Exercise aim
Transcribe the lines exactly, beginning with the one that contains "Open the Deliverables card heading" and ending with the final line of the records. Do not transcribe pictures.

○ ○ ○

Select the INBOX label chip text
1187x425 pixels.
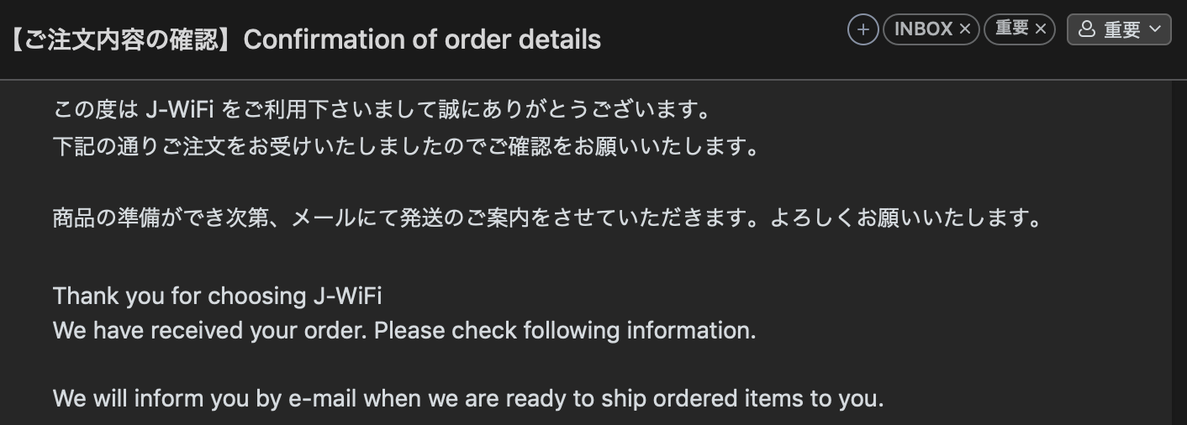[923, 29]
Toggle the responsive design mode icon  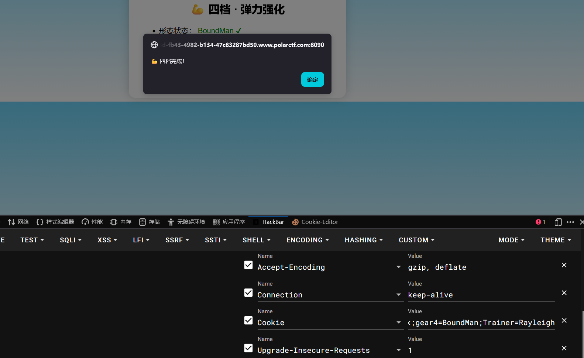(x=558, y=222)
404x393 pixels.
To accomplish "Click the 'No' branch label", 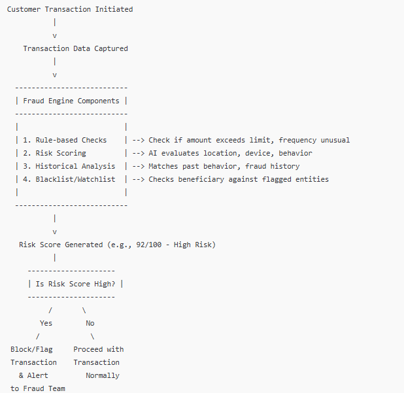I will (x=90, y=323).
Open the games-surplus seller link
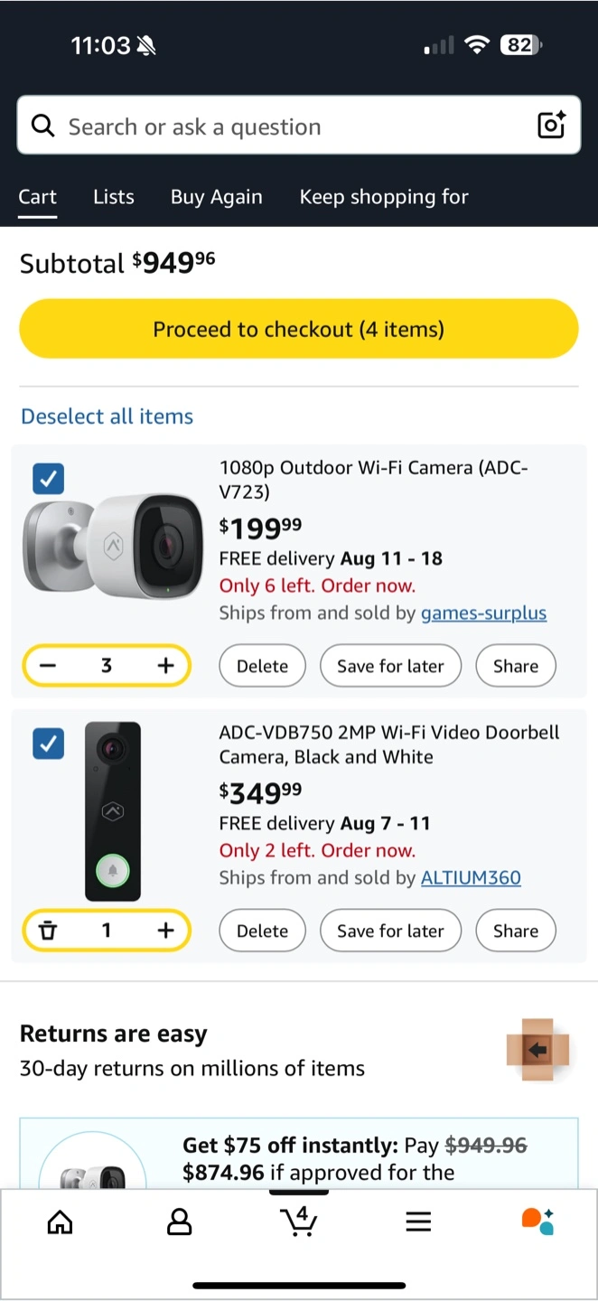The height and width of the screenshot is (1301, 598). click(x=483, y=613)
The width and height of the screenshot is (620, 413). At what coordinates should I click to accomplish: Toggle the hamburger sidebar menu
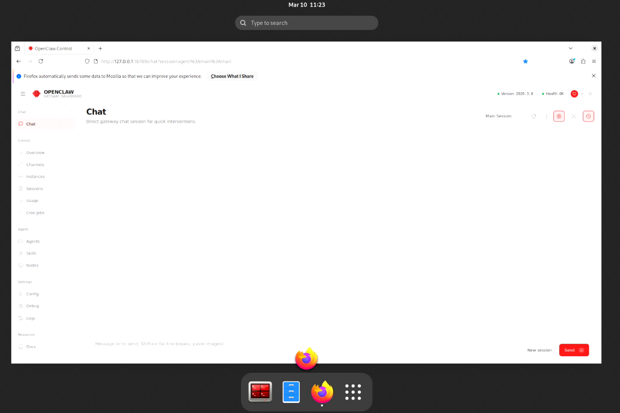(23, 94)
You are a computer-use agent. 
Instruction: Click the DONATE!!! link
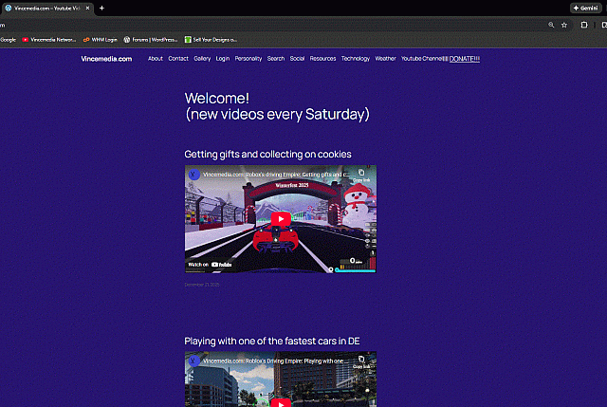pos(465,59)
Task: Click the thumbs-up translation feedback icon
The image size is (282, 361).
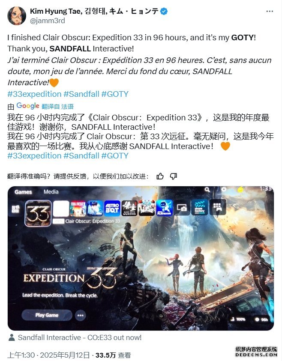Action: point(160,176)
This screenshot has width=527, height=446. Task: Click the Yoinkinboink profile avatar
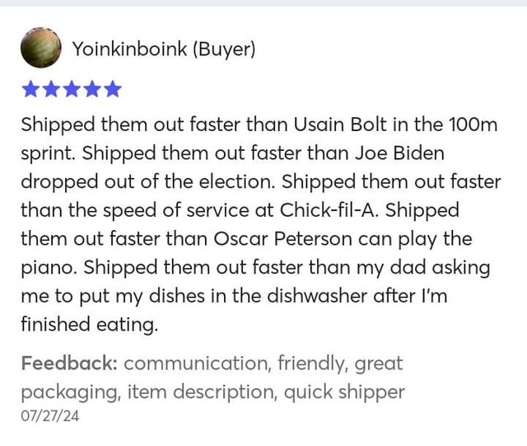point(40,49)
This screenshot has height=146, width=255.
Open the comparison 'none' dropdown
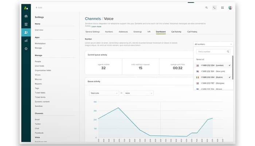[x=138, y=93]
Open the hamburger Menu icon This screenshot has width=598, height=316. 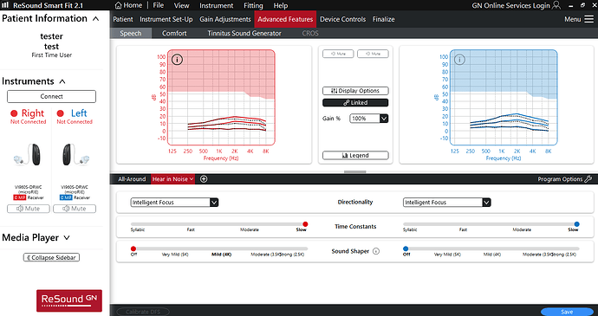click(x=588, y=19)
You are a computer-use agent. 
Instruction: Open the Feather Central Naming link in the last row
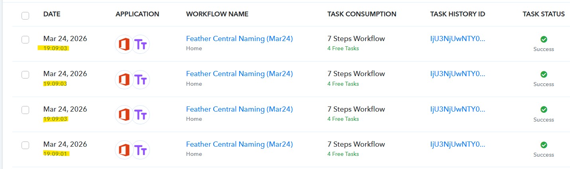coord(239,144)
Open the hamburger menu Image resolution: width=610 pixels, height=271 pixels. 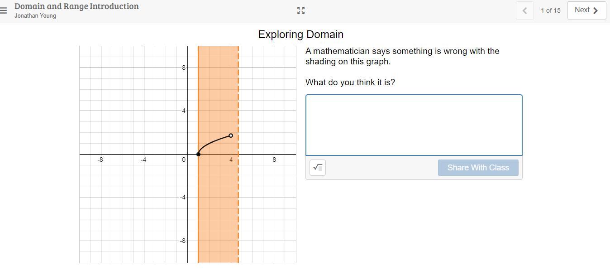tap(4, 10)
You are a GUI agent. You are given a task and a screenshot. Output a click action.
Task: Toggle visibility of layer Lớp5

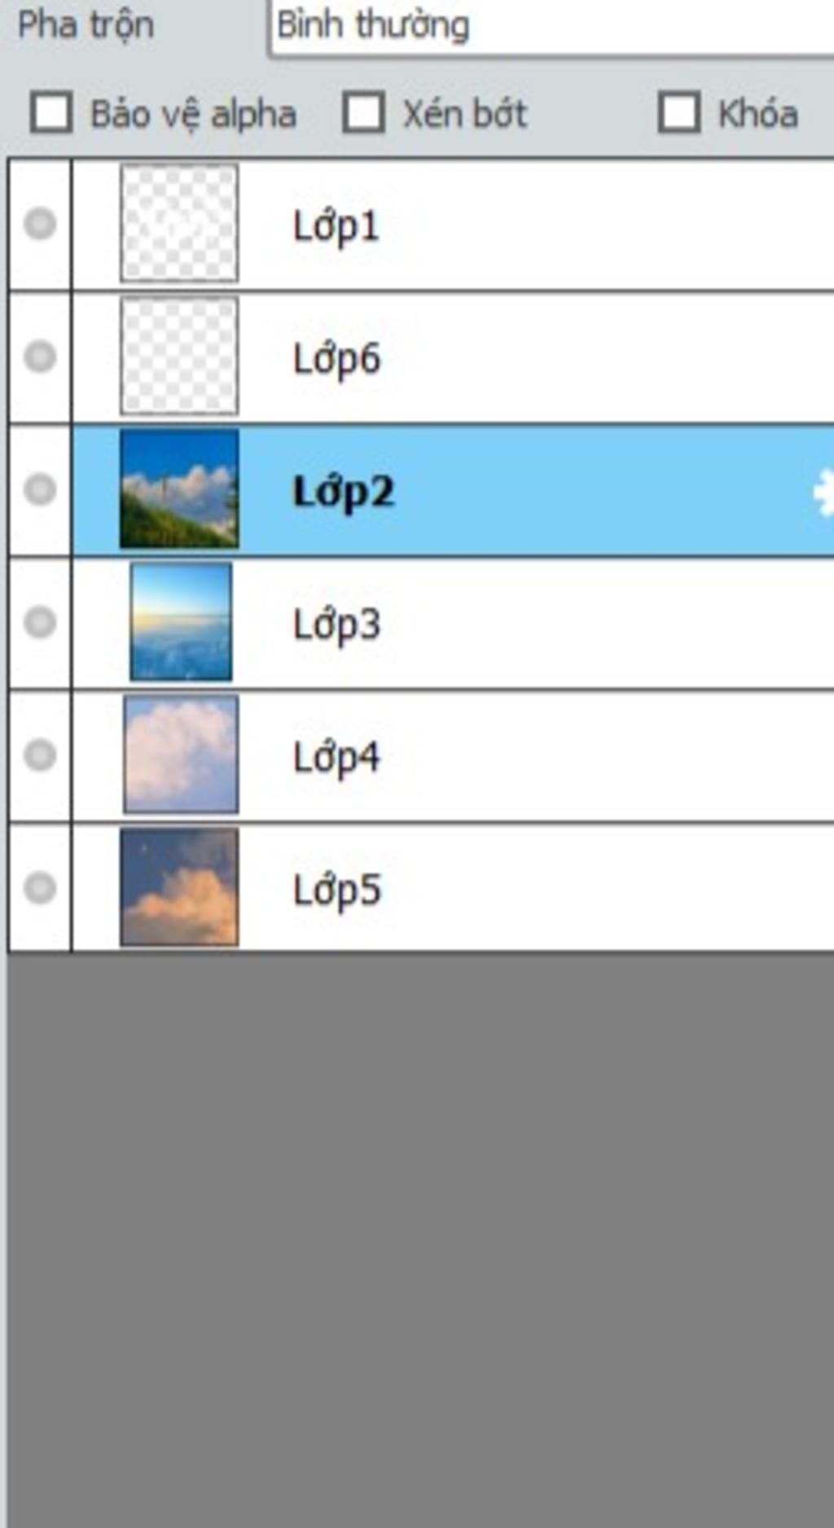[x=40, y=887]
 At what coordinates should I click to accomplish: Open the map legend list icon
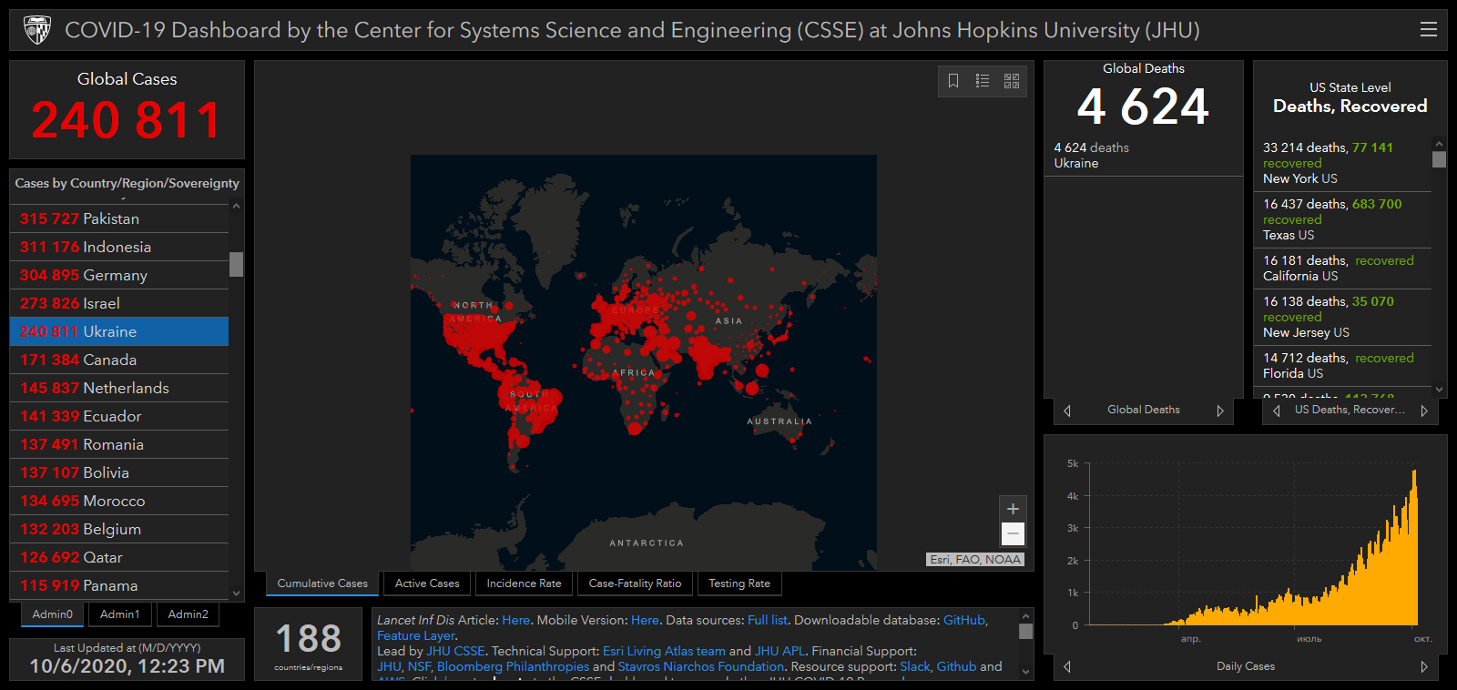pyautogui.click(x=983, y=81)
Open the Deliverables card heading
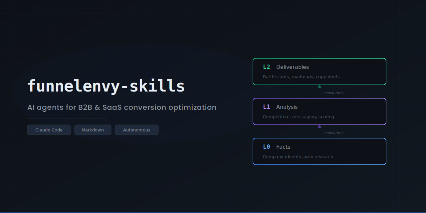The width and height of the screenshot is (426, 213). pos(293,67)
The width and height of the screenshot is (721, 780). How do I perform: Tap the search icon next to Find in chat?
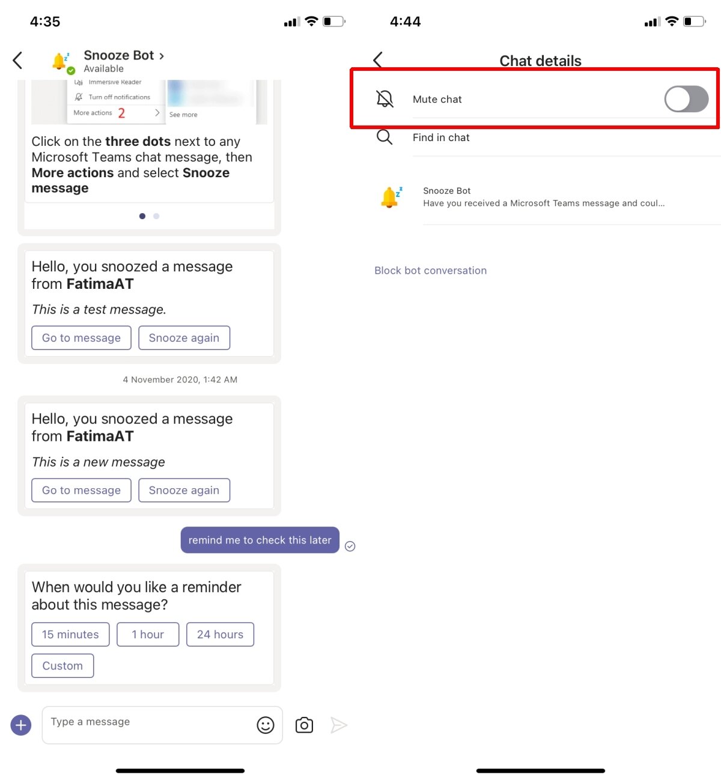[385, 137]
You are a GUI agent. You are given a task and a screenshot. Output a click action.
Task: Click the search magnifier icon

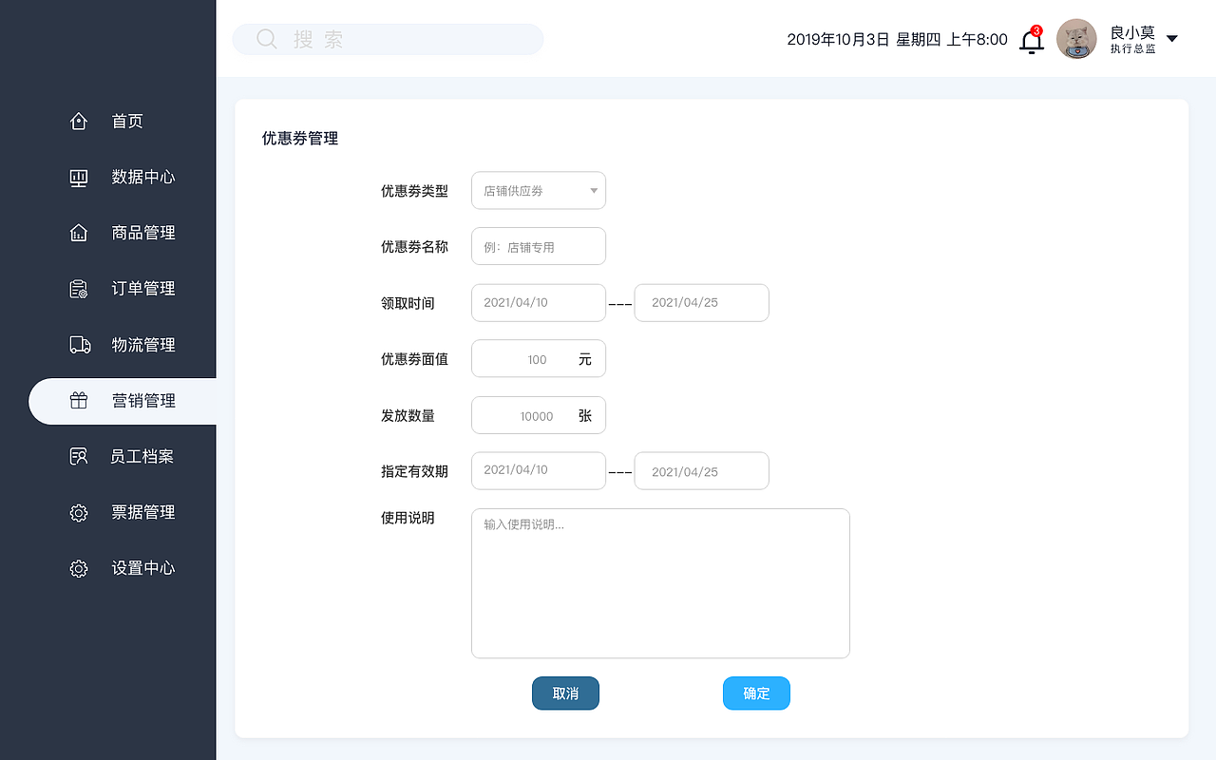click(x=266, y=38)
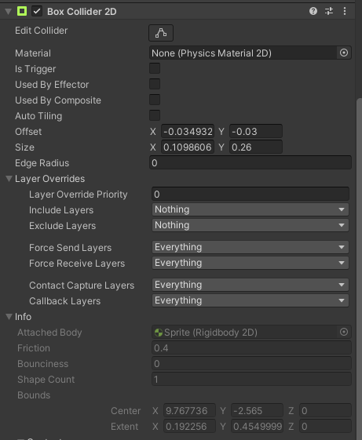Collapse the Info foldout
The image size is (362, 440).
(x=9, y=317)
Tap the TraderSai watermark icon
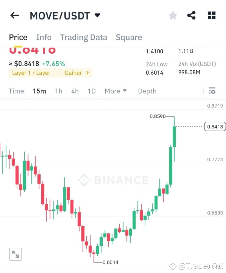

○ ○ ○

Answer for this exercise
Open the Deliverables card heading
The width and height of the screenshot is (426, 213). pos(293,67)
The width and height of the screenshot is (721, 780). How do I perform: Tap the search icon next to Find in chat?
[385, 137]
You are a GUI agent. You are given a task and a screenshot. Output a click action.
Task: Click the search magnifier icon

click(x=266, y=38)
Collapse the Info foldout
The image size is (362, 440).
(x=9, y=317)
Tap the TraderSai watermark icon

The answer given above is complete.